The late Kiwi musician Dave McArtney has the final word on a life in rock'n'roll in a memoir to be published in May.
Having worked on the memoir for more than a decade the founding member of Hello Sailor and the Pink Flamingos finally delivered the completed manuscript in March 2013 - just weeks before his death, aged 62.
Gutter Black: A Memoir is described by its publisher HarperCollins as a candid, funny, irreverent and sometimes shocking story.
It charts Hello Sailor's emergence from the Mandrax Mansion in pre-gentrification Ponsonby in the early 1970s, to the band's rapid rise to national fame and eventual ill-fated attempt to break into the American music industry.
The adventures, misadventures and near-disasters are all there.
But the book is also the personal story of a hugely talented musician and song-writer who grew up in public and went on to become one of New Zealand's best-loved performing artists.

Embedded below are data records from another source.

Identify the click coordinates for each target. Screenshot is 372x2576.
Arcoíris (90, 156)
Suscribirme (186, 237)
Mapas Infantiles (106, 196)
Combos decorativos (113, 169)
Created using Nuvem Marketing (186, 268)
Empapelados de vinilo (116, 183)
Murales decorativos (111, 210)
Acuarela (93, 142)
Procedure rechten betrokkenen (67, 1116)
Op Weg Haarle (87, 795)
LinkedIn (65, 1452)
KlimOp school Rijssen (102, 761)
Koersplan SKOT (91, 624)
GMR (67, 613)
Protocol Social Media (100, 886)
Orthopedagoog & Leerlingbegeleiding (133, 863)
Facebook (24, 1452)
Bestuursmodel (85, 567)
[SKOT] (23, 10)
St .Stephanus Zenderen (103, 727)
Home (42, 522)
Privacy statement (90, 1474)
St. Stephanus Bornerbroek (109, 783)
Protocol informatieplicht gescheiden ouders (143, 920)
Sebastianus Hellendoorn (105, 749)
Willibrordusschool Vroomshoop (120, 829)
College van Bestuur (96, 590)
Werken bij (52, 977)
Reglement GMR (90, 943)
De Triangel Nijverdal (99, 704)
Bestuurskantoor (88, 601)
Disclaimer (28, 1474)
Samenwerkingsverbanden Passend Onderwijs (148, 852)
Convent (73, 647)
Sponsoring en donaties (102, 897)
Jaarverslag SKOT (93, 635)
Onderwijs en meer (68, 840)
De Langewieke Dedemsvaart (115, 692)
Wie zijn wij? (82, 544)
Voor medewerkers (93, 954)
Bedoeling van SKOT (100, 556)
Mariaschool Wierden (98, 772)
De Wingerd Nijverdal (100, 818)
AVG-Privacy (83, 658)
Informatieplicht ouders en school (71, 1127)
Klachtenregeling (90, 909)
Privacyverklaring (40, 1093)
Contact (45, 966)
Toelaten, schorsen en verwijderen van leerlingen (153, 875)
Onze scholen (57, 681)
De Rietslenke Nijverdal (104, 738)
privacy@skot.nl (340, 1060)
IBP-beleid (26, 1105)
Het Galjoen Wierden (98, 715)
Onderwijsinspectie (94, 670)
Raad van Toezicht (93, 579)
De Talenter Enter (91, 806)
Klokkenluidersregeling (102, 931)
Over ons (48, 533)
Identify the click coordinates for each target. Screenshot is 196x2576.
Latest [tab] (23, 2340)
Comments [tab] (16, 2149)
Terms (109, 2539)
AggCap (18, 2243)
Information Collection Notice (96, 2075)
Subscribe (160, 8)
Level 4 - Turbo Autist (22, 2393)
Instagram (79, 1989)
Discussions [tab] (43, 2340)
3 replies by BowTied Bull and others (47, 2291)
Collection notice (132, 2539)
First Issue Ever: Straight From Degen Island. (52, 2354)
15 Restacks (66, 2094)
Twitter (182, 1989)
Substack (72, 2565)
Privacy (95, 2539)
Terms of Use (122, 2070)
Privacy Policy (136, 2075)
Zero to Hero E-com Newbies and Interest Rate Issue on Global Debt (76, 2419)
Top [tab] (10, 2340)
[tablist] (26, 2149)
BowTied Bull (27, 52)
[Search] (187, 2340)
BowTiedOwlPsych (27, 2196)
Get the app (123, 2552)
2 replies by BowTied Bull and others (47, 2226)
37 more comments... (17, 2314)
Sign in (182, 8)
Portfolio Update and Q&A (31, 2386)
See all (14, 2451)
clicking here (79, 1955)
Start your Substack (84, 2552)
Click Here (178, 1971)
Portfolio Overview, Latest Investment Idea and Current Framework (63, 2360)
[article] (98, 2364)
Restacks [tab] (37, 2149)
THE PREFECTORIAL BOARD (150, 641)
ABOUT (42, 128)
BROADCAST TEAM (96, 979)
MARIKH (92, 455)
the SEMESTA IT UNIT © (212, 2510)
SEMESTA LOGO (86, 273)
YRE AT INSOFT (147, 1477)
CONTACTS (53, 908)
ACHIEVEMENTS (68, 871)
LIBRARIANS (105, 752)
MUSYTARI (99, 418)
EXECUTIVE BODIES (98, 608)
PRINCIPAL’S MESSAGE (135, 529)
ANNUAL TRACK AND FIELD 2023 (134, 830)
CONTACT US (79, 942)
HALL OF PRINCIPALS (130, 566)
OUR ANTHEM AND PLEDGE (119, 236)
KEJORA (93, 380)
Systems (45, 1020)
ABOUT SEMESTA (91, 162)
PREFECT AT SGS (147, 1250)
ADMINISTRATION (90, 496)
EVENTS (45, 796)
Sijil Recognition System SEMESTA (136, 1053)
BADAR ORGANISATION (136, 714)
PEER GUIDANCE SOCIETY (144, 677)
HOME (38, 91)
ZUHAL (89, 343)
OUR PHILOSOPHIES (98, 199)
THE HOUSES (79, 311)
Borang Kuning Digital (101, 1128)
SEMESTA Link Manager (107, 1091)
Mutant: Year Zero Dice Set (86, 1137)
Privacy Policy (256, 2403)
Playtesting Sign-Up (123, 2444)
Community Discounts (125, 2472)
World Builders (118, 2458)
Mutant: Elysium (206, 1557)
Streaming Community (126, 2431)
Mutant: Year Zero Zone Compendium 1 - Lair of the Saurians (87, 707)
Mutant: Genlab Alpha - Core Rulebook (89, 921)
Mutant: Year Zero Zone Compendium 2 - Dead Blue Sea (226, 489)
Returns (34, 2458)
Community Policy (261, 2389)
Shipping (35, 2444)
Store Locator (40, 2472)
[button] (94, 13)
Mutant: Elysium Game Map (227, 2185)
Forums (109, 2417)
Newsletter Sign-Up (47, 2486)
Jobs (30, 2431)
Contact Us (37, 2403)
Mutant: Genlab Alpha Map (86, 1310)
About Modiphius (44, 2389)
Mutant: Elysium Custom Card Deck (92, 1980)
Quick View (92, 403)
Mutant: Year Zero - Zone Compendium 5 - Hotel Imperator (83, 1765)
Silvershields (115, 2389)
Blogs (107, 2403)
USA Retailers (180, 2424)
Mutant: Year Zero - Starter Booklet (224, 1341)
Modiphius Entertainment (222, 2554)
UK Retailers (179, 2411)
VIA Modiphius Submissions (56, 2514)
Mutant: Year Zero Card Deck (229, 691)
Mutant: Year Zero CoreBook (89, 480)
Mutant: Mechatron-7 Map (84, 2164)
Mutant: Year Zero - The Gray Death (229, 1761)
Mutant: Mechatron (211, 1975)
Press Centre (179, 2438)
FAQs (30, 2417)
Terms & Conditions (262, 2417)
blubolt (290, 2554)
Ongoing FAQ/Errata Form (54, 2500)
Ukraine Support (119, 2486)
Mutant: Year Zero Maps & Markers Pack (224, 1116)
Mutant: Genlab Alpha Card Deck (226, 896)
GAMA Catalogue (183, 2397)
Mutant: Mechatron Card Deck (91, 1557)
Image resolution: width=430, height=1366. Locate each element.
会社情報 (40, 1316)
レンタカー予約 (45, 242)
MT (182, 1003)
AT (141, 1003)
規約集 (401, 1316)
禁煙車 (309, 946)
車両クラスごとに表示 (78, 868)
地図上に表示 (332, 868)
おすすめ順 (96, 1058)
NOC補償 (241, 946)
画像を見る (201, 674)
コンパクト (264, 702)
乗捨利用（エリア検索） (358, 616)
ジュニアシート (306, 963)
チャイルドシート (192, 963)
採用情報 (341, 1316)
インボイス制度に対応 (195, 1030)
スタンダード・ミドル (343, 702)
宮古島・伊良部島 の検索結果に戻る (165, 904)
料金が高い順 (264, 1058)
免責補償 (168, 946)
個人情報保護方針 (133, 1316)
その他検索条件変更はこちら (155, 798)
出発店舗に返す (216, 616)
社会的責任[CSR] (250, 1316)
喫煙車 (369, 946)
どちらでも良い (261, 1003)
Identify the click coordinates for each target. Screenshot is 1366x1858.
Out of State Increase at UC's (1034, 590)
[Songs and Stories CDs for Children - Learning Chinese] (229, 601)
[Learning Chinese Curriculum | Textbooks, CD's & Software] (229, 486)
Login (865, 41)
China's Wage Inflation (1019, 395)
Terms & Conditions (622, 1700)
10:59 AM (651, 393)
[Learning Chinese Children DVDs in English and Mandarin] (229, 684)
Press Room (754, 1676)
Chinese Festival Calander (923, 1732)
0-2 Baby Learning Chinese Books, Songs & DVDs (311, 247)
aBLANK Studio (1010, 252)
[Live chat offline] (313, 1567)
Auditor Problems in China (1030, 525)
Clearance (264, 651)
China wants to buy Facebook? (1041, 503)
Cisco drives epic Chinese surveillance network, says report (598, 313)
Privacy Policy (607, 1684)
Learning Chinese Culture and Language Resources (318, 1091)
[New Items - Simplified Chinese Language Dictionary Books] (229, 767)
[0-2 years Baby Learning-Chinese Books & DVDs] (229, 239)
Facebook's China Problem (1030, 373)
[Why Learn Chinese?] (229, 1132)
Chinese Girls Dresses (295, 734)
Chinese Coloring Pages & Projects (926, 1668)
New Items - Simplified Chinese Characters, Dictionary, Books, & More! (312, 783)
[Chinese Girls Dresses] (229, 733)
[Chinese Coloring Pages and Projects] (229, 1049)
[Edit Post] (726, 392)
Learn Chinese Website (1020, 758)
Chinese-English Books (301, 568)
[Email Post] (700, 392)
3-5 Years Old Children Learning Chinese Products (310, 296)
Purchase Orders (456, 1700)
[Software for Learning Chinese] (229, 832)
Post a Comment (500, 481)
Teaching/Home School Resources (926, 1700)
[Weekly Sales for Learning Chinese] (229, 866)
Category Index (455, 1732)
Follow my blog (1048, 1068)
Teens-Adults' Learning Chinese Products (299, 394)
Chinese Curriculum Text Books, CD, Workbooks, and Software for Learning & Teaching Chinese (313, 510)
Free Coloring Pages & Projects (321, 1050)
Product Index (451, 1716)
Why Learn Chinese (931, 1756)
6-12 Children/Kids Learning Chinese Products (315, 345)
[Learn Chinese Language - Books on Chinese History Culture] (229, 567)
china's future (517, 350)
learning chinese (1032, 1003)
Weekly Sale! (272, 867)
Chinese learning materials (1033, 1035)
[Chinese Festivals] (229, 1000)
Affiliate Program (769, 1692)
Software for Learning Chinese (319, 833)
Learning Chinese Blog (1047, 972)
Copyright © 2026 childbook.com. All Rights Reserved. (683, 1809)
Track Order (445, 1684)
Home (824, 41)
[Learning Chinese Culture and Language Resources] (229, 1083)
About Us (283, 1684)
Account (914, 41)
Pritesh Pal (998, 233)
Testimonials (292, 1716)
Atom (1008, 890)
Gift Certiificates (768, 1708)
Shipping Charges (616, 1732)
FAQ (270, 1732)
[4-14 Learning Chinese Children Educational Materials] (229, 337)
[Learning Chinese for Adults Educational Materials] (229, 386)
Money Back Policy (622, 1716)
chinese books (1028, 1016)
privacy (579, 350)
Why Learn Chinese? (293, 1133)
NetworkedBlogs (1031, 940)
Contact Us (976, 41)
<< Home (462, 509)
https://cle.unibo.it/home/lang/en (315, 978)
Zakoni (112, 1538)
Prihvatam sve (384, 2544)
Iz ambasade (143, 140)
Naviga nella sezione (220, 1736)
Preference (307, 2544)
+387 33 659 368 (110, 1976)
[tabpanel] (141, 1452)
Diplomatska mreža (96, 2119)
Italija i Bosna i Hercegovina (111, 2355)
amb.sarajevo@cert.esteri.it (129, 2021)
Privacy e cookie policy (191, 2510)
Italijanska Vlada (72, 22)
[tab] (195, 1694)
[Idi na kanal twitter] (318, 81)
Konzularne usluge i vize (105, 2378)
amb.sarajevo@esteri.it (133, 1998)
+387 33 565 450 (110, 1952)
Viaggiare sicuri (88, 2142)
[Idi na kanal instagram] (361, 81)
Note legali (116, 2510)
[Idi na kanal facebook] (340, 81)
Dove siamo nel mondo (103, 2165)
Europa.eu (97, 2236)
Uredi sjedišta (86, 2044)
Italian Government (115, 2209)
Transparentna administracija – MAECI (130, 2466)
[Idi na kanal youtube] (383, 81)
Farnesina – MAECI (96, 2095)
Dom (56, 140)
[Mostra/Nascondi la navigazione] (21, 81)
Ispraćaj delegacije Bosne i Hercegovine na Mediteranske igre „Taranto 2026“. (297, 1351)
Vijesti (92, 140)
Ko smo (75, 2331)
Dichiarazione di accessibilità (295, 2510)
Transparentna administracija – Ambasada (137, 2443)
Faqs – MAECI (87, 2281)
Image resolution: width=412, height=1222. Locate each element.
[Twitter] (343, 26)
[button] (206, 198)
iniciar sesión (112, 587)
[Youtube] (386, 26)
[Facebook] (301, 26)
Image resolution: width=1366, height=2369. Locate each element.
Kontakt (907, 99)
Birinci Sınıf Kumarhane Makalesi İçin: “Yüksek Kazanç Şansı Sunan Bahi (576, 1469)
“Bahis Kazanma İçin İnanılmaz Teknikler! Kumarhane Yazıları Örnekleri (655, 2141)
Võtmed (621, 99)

"We had spoken about the book, on and off, for years," HarperCollins' New Zealand publisher Finlay Macdonald says.
"It is everything I knew it would be. It's an eye-witness account of a formative period in local music, but it's also a kind of social history of those times, as well as an intimate memoir by an amazingly creative individual."
With contributions from Mr McArtney's wife Donna and band-mates Harry Lyon and Graham Brazier, Gutter Black is fully illustrated throughout and includes many previously unpublished images.
It is being released in time for New Zealand Music Month in May and will be launched at the Auckland Writers and Readers Festival.